A 2017 study of 130 survey respondents found that lower-pitched, complex sounds, and slow-paced, detail-focused videos are especially effective triggers.

===Auditory===
The effect can reportedly be triggered by whispering.

Many of those who experience ASMR report that non-vocal ambient noises performed through human activities are also effective triggers of ASMR. Examples of such noises include fingers scratching or tapping a surface, brushing hair, hands rubbing together or manipulating fabric, the crushing of eggshells, the crinkling and crumpling of a flexible material such as paper, or writing. Many YouTube videos that are intended to trigger ASMR responses feature a single person performing these actions and the sounds that result.

===Personal attention===
In addition to the effectiveness of specific auditory stimuli, many subjects report that ASMR is triggered by the receipt of tender personal attention, often comprising combined physical touch and vocal expression, such as when having their hair cut, nails painted, ears cleaned, or back massaged while the service provider speaks quietly to the recipient.

Furthermore, many of those who have experienced ASMR during these and other comparable encounters with a service provider report that watching an "ASMRtist" simulate the provision of such personal attention, acting directly to the camera as if the viewer were the recipient of a simulated service, is sufficient to trigger it.

===Clinical===
Among the category of intentional ASMR videos that simulate the provision of personal attention is a subcategory wherein the "ASMRtist" is specifically depicted providing clinical or medical services, including routine general medical examinations. The creators of these videos make no claims to the reality of what is depicted, and the viewer is intended to be aware that they are watching and listening to a simulation performed by an artist. Nonetheless, many viewers attribute therapeutic outcomes to these and other categories of intentional ASMR videos, and there are numerous anecdotal reports of their effectiveness in inducing sleep for those susceptible to insomnia, and assuaging a range of symptoms, including those associated with depression, anxiety and panic attacks.

===Tactile===
In addition to audio and visual stimuli, ASMR may be caused by light touches and brushing against the skin, such as effleurage.

- [Pixel coordinate grounding lines]:
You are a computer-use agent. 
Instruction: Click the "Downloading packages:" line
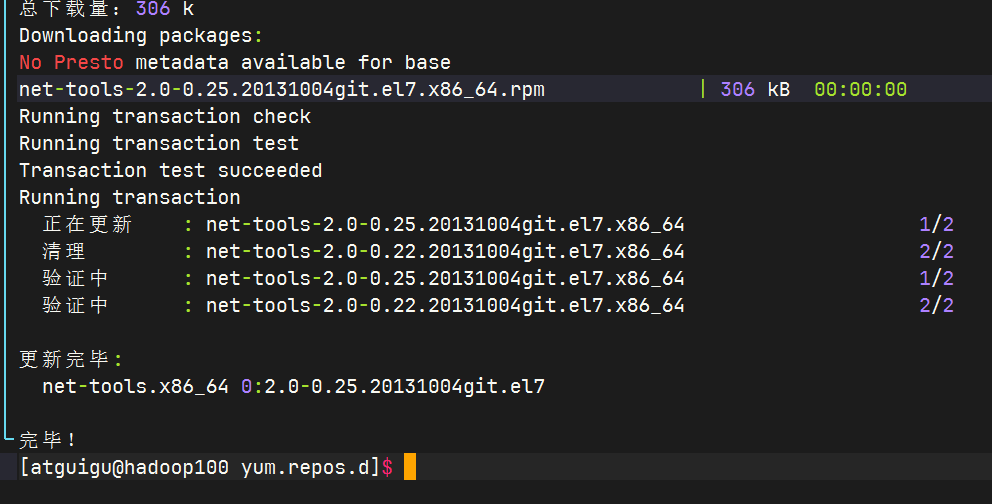[x=141, y=36]
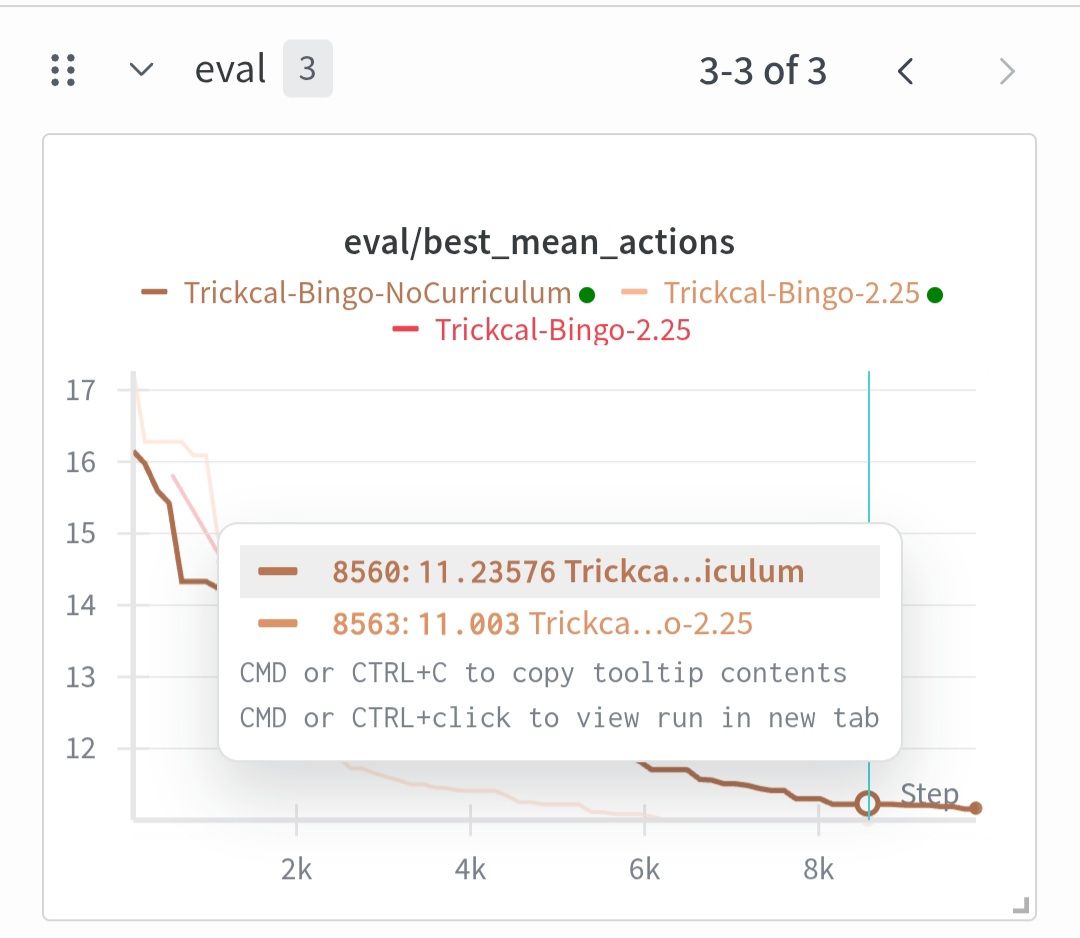This screenshot has width=1080, height=938.
Task: Click the last data point of brown line
Action: (x=976, y=808)
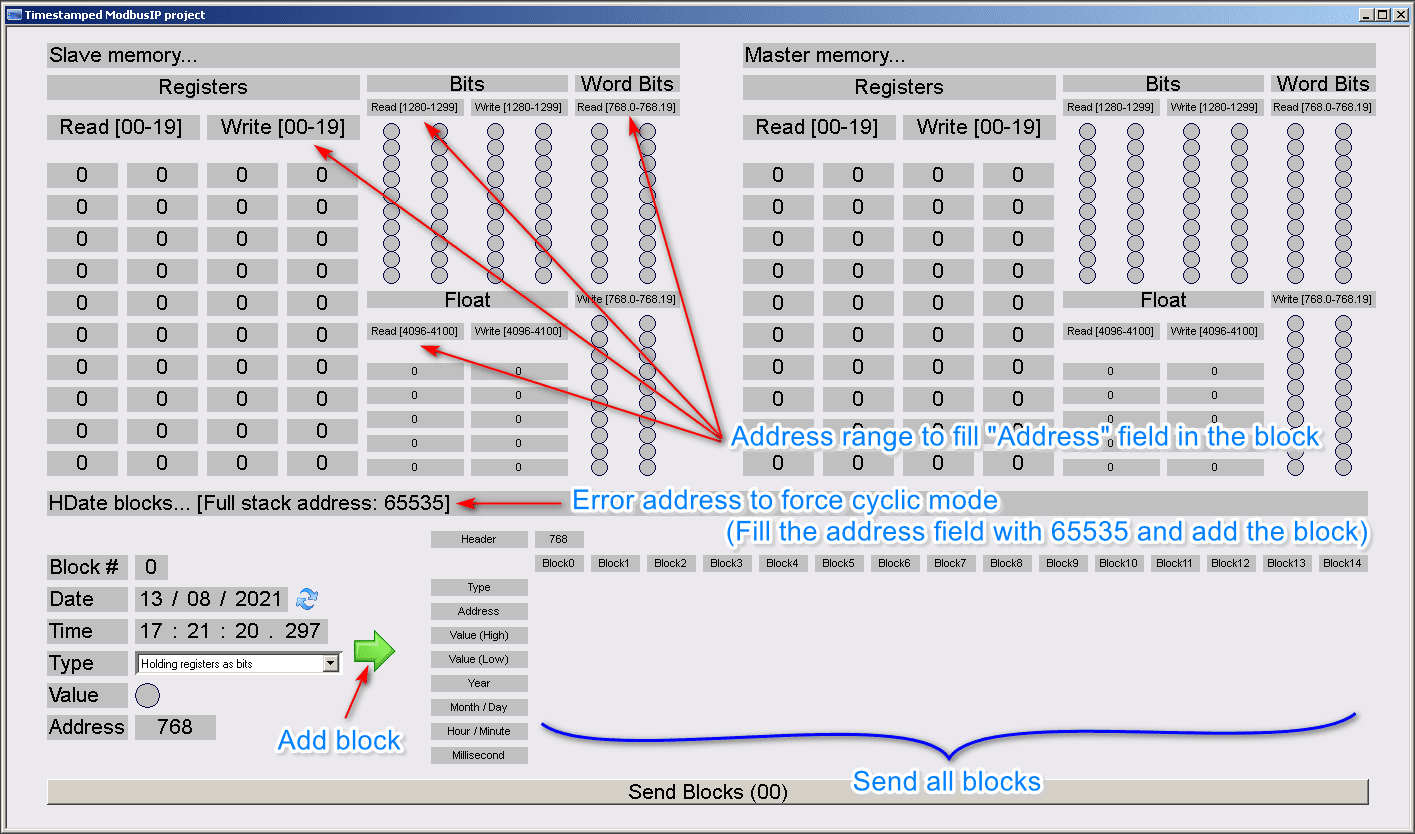Toggle top-left bit under Master Word Bits Read [768.0-768.19]
The image size is (1415, 834).
(1295, 132)
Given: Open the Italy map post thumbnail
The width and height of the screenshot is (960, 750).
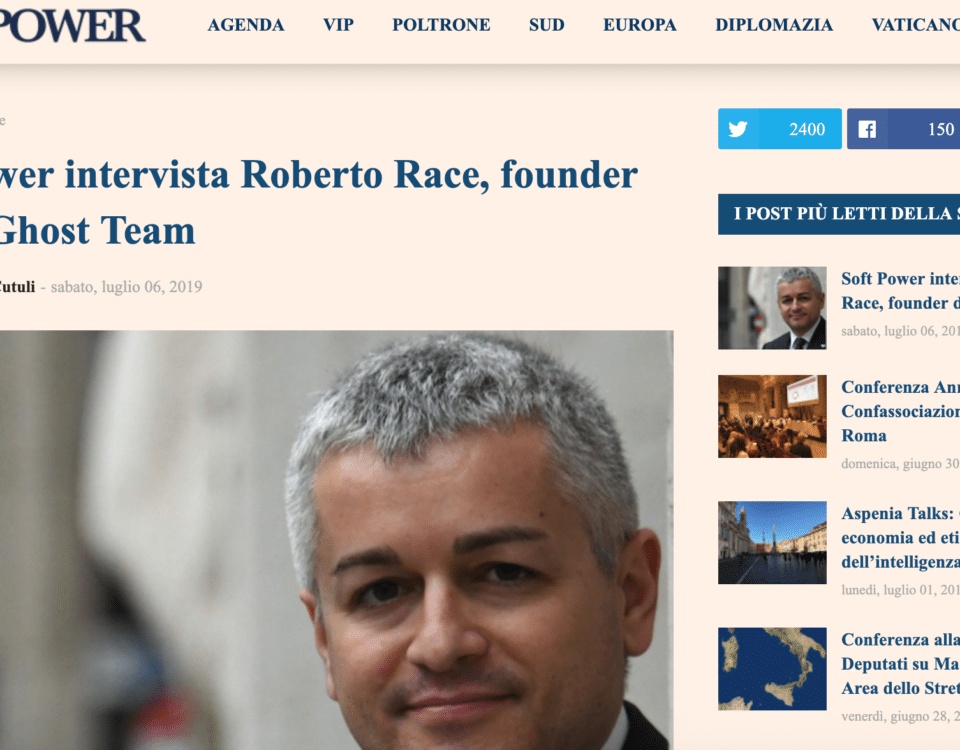Looking at the screenshot, I should (x=772, y=669).
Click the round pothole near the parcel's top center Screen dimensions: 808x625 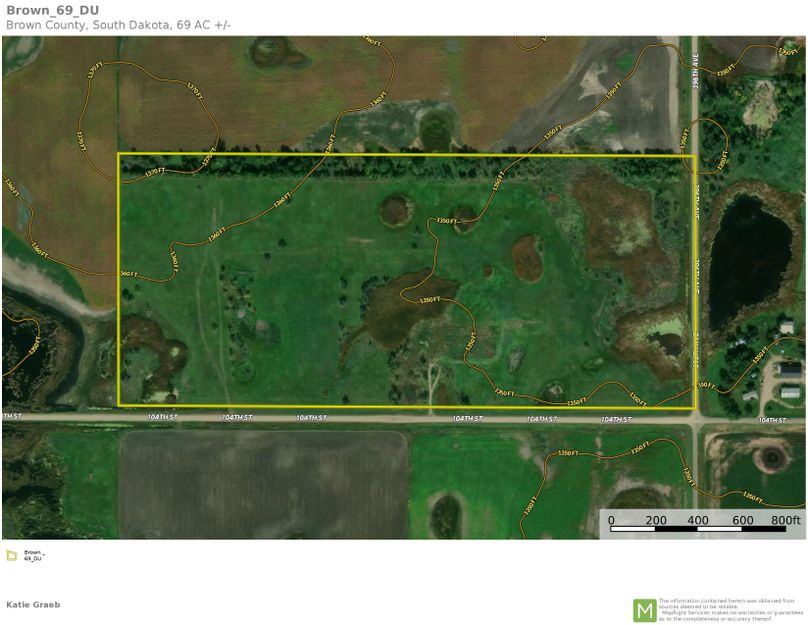point(396,210)
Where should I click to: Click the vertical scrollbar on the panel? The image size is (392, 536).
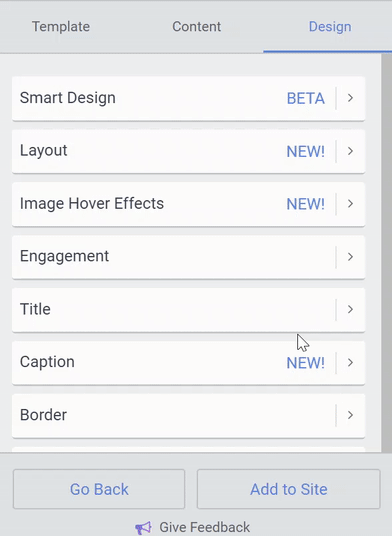[x=387, y=253]
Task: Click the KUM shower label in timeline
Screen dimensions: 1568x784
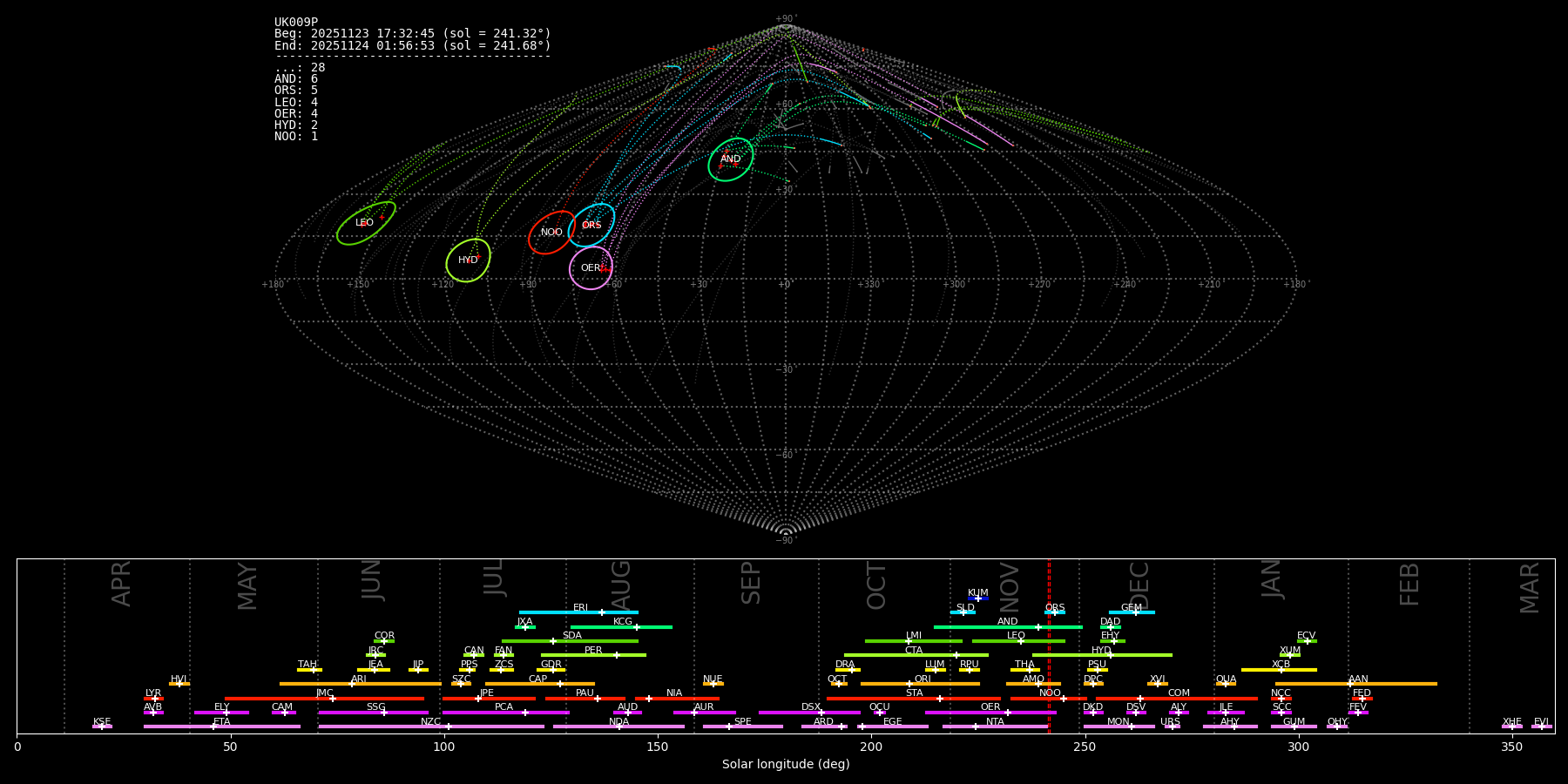Action: (x=977, y=592)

- [Set of tasks]:
**1.** Duplicate the part of the ASMR excerpt starting with "A 2017 study" and going on through "triggered by whispering.".
**2.** Using the ASMR excerpt, answer each of these:
(a) How many survey respondents took part in the 2017 study?
(b) What is named as an example of light touches and brushing against the skin?
(c) In the clinical subcategory of videos, what services is the "ASMRtist" depicted providing?
Work from the ASMR excerpt alone.

- [Solutions to the problems]:
**1.**
A 2017 study of 130 survey respondents found that lower-pitched, complex sounds, and slow-paced, detail-focused videos are especially effective triggers.

===Auditory===
The effect can reportedly be triggered by whispering.

**2.**
(a) 130
(b) Effleurage
(c) Clinical or medical services, including routine general medical examinations